Review of Blind Spot

Cheyenne: Blind Spot (1959)
Season 4, Episode 1
8/10
"Steady, son. The Claiborns don't believe in violence."
31 December 2022
Warning: Spoilers
That turns out to be about as far from the truth as a man can get, but Vincent Claiborn truly believed it until the end, when his own son showed him how wrong he was.

Cheyenne Bodie rides into a southern town to see a group of masked men with whips galloping away from a body in the street. Neither the sheriff nor any of the other townsmen call it murder. Cheyenne is there to deliver a pony to his friend Paul's adolescent son, Gerald, and hopefully, to take the boy back north to be with his father, so he continues with his mission undeterred by the extreme lack of southern hospitality. The boy has been brainwashed by his Confederacy-entrenched grandfather and uncle, so refuses to go with Cheyenne or accept the pony. Then Cheyenne becomes another whipping boy, and that makes him very angry. Restrained and careful as Bodie has proven to be time and again even when provoked, men have learned the hard way not to make him very angry.

There are a number of side elements to this story, including the underhanded dealings of landgrabbers, the price of cotton, and the self-righteous morality police, all intertwined with the basic theme that some diehards, who call themselves "the Regulators," refuse to accept Lee's surrender at Appomattox, and they make their point in the most theatrical way possible. Never mind; Cheyenne Bodie has faced bigotry, greed, and violence before, but it hasn't stopped him yet. It takes a mob with a tar-and-feather mentality to bring things to a head. Clint Walker without a shirt stops them dead, but that might have been more for the viewing audience than for the onstage players.

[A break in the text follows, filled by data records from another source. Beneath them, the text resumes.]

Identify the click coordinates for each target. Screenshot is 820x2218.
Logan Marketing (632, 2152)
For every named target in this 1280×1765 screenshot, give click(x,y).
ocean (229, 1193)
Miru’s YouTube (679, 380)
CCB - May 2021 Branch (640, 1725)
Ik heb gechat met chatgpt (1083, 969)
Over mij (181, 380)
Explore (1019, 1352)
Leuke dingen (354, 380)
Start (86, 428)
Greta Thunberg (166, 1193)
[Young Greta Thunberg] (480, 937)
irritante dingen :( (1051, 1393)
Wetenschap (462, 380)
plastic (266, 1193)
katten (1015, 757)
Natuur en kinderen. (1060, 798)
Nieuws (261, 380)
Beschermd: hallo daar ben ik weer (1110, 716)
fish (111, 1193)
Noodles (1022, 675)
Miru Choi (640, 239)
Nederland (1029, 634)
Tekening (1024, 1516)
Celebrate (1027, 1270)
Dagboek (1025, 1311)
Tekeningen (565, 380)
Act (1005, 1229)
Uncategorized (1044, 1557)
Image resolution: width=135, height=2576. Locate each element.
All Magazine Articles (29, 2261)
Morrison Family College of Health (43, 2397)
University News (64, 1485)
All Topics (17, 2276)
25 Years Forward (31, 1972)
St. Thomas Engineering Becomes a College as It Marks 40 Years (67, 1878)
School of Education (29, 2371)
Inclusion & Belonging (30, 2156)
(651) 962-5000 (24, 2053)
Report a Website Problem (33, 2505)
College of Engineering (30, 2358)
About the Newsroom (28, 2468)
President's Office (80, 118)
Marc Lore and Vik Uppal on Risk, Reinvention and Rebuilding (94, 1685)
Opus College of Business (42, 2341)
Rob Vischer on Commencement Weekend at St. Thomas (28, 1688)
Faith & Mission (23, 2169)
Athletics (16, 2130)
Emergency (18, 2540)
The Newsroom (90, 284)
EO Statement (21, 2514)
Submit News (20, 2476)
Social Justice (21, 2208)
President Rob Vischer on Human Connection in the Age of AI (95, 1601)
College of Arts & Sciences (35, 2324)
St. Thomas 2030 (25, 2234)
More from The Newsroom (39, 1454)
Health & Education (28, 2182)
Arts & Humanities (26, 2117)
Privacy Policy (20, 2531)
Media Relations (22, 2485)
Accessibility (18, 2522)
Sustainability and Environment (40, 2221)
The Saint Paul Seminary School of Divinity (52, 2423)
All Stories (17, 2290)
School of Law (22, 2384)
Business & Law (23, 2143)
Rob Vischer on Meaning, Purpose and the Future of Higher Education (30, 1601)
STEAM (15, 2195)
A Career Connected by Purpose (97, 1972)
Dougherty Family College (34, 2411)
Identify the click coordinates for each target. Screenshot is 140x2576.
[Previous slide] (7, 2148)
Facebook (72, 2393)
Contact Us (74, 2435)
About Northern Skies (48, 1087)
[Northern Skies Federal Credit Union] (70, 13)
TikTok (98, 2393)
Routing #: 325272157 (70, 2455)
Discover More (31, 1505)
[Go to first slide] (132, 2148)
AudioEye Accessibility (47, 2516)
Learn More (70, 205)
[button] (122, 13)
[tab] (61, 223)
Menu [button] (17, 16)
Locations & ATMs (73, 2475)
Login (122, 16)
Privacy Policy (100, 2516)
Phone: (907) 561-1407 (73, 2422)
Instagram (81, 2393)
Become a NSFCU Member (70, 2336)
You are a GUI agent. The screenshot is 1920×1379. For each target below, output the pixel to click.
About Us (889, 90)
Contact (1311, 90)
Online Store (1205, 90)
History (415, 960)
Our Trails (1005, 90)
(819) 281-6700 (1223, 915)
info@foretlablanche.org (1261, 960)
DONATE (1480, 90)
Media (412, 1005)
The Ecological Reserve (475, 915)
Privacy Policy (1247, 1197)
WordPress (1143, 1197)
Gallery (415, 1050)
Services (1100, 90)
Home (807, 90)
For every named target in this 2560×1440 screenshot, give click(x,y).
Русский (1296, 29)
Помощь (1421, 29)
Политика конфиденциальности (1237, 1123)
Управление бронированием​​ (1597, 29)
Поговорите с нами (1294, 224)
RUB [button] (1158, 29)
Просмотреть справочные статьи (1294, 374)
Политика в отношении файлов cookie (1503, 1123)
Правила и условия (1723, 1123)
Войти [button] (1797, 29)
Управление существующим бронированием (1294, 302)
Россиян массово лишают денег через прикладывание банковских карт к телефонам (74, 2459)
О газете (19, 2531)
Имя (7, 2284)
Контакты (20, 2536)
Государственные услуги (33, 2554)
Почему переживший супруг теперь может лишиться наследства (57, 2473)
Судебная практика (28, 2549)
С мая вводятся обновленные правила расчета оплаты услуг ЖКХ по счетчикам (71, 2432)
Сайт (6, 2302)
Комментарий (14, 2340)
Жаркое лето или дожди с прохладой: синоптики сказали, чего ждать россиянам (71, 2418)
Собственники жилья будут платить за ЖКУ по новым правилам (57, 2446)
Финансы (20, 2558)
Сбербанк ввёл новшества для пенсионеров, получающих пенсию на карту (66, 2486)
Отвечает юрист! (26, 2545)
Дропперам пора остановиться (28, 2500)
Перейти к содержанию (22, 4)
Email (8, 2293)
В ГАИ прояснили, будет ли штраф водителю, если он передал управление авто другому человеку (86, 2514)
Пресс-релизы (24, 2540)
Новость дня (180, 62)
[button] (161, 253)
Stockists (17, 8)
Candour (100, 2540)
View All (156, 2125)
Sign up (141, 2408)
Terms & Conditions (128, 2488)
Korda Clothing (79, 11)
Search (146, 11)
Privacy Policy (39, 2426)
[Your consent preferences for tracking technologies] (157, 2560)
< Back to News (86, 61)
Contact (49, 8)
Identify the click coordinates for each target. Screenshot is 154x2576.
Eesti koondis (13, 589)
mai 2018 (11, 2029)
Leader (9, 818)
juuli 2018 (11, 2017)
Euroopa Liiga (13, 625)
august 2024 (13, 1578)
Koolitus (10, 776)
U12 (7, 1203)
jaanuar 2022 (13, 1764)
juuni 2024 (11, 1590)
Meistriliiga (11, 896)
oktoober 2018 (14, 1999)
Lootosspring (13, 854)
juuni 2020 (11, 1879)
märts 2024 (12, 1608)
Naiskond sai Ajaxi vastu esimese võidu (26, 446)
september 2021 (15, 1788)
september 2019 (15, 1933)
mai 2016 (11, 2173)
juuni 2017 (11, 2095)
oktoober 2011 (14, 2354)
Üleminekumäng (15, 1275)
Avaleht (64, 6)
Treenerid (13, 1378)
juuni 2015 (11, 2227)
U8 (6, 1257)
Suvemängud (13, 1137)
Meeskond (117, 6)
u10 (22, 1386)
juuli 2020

The cast is good if you discount some of the bogus southern accents. John Litel plays the patriarch of the Claiborn family, a "true Southern gentleman" who really doesn't believe in the violence, even when he learns too late that the ringleader of it all is his own devious son, Ashley. Batman-in-waiting Adam West is not quite the heroic figure when sharing screen time with Clint Walker. Jean Byron is the widow of the man killed in the beginning, the local schoolmarm who cares deeply about young Gerald Claiborn and hates to see his mind so corrupted by his uncle, Ashley. It's a good thing Cheyenne Bodie came into the boy's life when he did, just in time to show him what a real man looks, acts, and sounds like. In the end, Gerald is reunited with his father, and Cheyenne looks on with satisfaction for another mission accomplished.